-- The task --
Going down the data below, set down exactly the line with "You are a computer-use agent. This" and each line after it through the line with "Click the CaptainsLog"; no other lines.

-- Entries supplied --
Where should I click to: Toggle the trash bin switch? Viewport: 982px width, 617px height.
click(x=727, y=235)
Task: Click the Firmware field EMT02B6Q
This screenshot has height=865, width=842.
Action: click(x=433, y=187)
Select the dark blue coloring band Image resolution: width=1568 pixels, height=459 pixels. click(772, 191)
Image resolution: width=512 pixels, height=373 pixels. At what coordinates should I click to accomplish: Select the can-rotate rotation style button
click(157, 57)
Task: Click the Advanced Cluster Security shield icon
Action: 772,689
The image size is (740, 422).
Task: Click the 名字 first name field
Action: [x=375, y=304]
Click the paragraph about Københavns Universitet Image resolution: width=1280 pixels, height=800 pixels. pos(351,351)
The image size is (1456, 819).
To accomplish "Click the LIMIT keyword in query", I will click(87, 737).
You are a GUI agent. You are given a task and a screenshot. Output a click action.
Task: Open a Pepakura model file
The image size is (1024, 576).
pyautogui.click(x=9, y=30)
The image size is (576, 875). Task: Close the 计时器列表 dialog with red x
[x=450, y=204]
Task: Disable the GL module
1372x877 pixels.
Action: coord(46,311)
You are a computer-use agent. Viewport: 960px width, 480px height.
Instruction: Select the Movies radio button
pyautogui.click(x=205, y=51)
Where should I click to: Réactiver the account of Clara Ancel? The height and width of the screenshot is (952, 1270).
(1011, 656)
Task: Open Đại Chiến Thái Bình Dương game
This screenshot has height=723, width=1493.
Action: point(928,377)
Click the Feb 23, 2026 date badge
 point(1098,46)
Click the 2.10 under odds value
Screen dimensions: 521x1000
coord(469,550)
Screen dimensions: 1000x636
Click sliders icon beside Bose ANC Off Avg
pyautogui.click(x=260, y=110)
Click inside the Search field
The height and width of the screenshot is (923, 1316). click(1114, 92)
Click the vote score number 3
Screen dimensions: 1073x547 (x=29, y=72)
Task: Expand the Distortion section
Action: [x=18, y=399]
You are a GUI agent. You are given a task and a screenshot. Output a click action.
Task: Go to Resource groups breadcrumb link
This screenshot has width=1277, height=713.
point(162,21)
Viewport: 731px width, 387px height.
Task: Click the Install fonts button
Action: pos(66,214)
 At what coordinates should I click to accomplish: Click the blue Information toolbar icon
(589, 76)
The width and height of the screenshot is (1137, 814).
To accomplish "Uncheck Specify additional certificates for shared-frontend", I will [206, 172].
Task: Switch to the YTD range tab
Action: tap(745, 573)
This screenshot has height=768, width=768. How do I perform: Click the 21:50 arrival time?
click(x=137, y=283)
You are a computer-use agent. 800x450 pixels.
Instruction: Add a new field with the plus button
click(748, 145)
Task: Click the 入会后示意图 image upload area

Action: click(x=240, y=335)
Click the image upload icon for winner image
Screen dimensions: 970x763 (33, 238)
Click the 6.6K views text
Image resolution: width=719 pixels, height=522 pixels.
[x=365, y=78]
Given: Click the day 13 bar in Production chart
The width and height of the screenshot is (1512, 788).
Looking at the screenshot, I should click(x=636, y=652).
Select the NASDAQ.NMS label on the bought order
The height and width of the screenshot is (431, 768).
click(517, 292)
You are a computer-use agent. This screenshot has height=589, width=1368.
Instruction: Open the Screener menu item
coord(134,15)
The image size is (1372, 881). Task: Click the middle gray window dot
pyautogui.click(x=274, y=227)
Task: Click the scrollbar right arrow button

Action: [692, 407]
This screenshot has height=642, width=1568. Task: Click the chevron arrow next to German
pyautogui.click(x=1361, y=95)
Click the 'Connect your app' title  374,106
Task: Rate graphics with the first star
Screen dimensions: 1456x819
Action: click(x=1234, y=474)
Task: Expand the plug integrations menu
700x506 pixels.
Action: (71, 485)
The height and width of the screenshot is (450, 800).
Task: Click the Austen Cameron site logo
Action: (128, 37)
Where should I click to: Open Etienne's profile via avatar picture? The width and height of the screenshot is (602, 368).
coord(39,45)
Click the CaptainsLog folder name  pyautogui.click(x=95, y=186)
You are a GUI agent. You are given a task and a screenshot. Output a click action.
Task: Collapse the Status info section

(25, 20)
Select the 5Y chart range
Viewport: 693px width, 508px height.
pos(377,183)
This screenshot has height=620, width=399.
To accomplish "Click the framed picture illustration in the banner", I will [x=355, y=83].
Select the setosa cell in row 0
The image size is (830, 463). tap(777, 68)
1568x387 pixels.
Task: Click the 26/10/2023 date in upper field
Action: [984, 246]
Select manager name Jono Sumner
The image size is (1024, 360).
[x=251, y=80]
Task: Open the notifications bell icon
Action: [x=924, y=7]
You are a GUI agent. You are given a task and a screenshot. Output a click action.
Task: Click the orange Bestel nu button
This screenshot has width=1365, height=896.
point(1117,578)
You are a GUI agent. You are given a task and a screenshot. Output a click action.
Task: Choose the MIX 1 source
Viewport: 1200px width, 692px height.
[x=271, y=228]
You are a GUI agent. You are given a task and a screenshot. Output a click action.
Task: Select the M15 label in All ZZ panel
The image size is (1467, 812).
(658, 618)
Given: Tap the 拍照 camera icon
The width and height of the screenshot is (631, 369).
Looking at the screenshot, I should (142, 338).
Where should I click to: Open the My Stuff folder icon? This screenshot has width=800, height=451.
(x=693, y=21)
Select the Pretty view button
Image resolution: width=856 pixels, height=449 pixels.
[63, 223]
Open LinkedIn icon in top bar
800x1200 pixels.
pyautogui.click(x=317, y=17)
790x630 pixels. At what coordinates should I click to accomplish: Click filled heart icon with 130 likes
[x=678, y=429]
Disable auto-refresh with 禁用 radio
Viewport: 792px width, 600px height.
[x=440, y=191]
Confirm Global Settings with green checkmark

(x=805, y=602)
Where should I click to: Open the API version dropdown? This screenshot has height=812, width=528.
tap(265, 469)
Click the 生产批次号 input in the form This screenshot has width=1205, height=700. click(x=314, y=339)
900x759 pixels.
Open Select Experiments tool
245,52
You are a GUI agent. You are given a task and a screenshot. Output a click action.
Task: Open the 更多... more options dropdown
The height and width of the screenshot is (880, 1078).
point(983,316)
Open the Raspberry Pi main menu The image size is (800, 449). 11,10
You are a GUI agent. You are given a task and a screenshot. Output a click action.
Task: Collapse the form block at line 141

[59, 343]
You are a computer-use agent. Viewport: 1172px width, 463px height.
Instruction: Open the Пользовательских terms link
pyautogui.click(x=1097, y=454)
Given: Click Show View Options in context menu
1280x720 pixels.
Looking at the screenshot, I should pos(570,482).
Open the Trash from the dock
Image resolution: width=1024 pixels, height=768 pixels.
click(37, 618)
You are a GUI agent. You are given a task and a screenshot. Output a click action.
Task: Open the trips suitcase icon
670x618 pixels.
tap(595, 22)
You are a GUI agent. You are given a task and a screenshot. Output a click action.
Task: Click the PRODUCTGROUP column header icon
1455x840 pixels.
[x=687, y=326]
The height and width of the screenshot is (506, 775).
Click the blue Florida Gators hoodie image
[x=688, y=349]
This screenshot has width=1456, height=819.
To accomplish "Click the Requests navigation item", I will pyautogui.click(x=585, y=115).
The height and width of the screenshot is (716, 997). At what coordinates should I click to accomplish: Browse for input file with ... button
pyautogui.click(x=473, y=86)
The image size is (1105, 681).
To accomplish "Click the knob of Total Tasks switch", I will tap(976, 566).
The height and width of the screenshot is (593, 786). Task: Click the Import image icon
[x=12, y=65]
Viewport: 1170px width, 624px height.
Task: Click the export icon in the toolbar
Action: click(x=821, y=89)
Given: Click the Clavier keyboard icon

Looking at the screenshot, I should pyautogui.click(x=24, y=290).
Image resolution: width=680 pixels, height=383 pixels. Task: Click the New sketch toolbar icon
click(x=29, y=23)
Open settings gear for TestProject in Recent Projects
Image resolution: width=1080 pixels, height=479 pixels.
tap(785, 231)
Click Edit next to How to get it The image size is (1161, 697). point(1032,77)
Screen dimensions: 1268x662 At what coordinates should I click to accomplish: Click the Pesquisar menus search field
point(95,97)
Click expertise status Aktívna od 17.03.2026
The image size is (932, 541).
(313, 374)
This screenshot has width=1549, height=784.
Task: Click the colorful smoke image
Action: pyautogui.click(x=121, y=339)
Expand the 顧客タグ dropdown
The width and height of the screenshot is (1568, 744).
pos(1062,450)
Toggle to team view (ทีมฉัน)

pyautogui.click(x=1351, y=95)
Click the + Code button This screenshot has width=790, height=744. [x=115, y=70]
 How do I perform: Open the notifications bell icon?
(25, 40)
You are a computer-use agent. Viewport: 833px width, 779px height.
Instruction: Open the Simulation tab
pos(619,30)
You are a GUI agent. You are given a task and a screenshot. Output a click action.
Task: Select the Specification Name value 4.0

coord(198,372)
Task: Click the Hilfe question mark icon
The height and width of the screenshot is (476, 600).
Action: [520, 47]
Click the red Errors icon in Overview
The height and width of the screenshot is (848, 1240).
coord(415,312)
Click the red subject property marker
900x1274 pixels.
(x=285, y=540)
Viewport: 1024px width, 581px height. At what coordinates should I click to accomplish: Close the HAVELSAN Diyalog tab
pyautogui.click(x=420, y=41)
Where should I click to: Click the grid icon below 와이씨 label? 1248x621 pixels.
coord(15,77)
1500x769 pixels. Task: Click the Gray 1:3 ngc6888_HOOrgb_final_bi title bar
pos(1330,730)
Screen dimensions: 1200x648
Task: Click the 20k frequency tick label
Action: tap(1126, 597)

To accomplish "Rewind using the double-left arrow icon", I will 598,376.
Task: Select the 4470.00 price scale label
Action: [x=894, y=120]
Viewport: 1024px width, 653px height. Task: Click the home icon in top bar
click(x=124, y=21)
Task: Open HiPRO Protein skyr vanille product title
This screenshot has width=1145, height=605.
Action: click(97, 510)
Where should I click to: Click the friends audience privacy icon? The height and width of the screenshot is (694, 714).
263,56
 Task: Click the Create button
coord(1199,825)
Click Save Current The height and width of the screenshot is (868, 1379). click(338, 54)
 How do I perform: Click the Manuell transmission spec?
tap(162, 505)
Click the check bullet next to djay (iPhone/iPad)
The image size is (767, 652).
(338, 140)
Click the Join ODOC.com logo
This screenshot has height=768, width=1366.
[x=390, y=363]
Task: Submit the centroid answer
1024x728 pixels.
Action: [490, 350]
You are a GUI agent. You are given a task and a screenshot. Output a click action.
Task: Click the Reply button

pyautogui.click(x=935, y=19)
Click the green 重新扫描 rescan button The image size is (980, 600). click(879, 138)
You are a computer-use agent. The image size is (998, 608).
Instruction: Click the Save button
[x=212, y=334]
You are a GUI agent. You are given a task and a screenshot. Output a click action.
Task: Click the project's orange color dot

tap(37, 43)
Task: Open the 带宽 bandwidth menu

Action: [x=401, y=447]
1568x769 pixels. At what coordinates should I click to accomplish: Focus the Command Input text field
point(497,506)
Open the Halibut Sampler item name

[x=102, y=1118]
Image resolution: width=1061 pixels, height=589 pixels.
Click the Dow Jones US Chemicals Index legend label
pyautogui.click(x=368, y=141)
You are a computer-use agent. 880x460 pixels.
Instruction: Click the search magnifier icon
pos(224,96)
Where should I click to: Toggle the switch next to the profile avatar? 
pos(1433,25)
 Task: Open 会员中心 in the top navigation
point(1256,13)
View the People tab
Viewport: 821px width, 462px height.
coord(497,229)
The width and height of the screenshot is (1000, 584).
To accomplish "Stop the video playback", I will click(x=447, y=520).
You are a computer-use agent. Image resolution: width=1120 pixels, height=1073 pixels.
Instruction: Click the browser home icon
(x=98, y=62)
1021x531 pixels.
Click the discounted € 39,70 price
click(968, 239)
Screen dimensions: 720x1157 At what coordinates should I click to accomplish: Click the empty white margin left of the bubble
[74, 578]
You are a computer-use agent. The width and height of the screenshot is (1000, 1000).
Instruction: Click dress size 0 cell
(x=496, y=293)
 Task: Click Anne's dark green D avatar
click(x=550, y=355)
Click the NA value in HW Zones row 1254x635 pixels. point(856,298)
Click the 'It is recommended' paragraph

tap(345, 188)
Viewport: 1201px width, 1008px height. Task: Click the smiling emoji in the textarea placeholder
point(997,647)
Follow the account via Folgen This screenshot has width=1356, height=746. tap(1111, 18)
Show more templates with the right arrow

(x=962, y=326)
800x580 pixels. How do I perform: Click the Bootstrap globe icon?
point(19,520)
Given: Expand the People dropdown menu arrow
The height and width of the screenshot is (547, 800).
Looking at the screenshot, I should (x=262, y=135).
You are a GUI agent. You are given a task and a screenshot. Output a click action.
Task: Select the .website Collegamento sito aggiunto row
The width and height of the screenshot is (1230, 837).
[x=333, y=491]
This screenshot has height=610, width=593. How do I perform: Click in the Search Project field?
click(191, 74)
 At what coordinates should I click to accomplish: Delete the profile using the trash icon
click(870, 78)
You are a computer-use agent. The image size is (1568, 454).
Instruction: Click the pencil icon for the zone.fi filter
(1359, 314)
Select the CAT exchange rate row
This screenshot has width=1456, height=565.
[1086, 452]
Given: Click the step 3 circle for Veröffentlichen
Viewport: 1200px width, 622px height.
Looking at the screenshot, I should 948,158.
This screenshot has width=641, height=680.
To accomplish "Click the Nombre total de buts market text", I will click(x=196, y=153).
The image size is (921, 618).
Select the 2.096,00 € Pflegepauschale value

-- Written answer --
You are a computer-use agent. This screenshot has height=589, width=1368.
Instruction: Open the Screener menu item
coord(134,15)
The image size is (1372, 881). Task: Click the middle gray window dot
pyautogui.click(x=274, y=227)
Task: Click the scrollbar right arrow button

Action: [692, 407]
This screenshot has height=642, width=1568. Task: Click the chevron arrow next to German
pyautogui.click(x=1361, y=95)
Click the 'Connect your app' title  374,106
Task: Rate graphics with the first star
Screen dimensions: 1456x819
Action: click(x=1234, y=474)
Task: Expand the plug integrations menu
700x506 pixels.
Action: (71, 485)
The height and width of the screenshot is (450, 800).
Task: Click the Austen Cameron site logo
Action: (128, 37)
Where should I click to: Open Etienne's profile via avatar picture? The width and height of the screenshot is (602, 368).
coord(39,45)
Click the CaptainsLog folder name  pyautogui.click(x=95, y=186)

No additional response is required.